Records on where targets appear:
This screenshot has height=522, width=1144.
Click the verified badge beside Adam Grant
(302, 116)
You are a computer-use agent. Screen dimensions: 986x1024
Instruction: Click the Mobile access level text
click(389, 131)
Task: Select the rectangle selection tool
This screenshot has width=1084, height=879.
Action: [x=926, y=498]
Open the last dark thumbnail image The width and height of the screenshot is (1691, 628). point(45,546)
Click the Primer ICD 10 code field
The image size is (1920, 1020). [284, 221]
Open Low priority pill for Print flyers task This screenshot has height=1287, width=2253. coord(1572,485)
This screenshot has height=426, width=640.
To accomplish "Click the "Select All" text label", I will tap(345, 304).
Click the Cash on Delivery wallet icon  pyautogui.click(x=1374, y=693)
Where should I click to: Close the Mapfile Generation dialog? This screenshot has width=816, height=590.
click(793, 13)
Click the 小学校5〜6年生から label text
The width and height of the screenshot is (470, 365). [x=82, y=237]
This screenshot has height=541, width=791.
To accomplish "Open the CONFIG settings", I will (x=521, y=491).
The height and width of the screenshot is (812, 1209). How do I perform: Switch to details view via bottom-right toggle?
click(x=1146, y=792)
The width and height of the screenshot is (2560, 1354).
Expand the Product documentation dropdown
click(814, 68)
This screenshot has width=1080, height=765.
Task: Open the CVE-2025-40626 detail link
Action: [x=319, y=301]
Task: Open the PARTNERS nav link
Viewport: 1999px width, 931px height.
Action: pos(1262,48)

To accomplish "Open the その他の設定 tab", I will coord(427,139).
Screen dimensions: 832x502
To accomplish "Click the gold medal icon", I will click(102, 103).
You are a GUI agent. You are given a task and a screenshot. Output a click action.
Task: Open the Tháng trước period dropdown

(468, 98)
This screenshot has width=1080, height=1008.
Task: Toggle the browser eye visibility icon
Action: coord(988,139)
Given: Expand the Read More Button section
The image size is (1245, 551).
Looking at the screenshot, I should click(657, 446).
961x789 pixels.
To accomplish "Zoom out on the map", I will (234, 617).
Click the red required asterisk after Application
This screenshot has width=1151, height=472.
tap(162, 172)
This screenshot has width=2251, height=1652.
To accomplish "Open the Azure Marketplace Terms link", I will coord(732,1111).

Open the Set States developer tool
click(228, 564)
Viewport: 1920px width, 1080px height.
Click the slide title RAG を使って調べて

## What is being asked
Retype every one of the records above word for word, with nothing changed.

## Completed exercise
This screenshot has height=522, width=1144.
Click the verified badge beside Adam Grant
(302, 116)
You are a computer-use agent. Screen dimensions: 986x1024
Instruction: Click the Mobile access level text
click(389, 131)
Task: Select the rectangle selection tool
This screenshot has width=1084, height=879.
Action: [x=926, y=498]
Open the last dark thumbnail image The width and height of the screenshot is (1691, 628). point(45,546)
Click the Primer ICD 10 code field
The image size is (1920, 1020). [284, 221]
Open Low priority pill for Print flyers task This screenshot has height=1287, width=2253. coord(1572,485)
This screenshot has height=426, width=640.
To accomplish "Click the "Select All" text label", I will tap(345, 304).
Click the Cash on Delivery wallet icon  pyautogui.click(x=1374, y=693)
Where should I click to: Close the Mapfile Generation dialog? This screenshot has width=816, height=590.
click(793, 13)
Click the 小学校5〜6年生から label text
The width and height of the screenshot is (470, 365). [x=82, y=237]
This screenshot has height=541, width=791.
To accomplish "Open the CONFIG settings", I will (x=521, y=491).
The height and width of the screenshot is (812, 1209). How do I perform: Switch to details view via bottom-right toggle?
click(x=1146, y=792)
The width and height of the screenshot is (2560, 1354).
Expand the Product documentation dropdown
click(814, 68)
This screenshot has width=1080, height=765.
Task: Open the CVE-2025-40626 detail link
Action: [x=319, y=301]
Task: Open the PARTNERS nav link
Viewport: 1999px width, 931px height.
Action: pos(1262,48)

To accomplish "Open the その他の設定 tab", I will coord(427,139).
Screen dimensions: 832x502
To accomplish "Click the gold medal icon", I will click(102, 103).
You are a GUI agent. You are given a task and a screenshot. Output a click action.
Task: Open the Tháng trước period dropdown

(468, 98)
This screenshot has width=1080, height=1008.
Task: Toggle the browser eye visibility icon
Action: coord(988,139)
Given: Expand the Read More Button section
The image size is (1245, 551).
Looking at the screenshot, I should click(657, 446).
961x789 pixels.
To accomplish "Zoom out on the map", I will (234, 617).
Click the red required asterisk after Application
This screenshot has width=1151, height=472.
tap(162, 172)
This screenshot has width=2251, height=1652.
To accomplish "Open the Azure Marketplace Terms link", I will coord(732,1111).

Open the Set States developer tool
click(228, 564)
Viewport: 1920px width, 1080px height.
Click the slide title RAG を使って調べて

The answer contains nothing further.